Please pick out every line of the records below that contains the string "height", and copy each one.

• • • •

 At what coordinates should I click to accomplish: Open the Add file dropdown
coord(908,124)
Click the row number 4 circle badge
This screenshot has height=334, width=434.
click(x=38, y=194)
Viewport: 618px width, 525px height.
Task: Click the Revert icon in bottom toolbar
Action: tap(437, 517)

• • • •

Correct result ->
This screenshot has height=334, width=434.
Viewport: 618px width, 525px height.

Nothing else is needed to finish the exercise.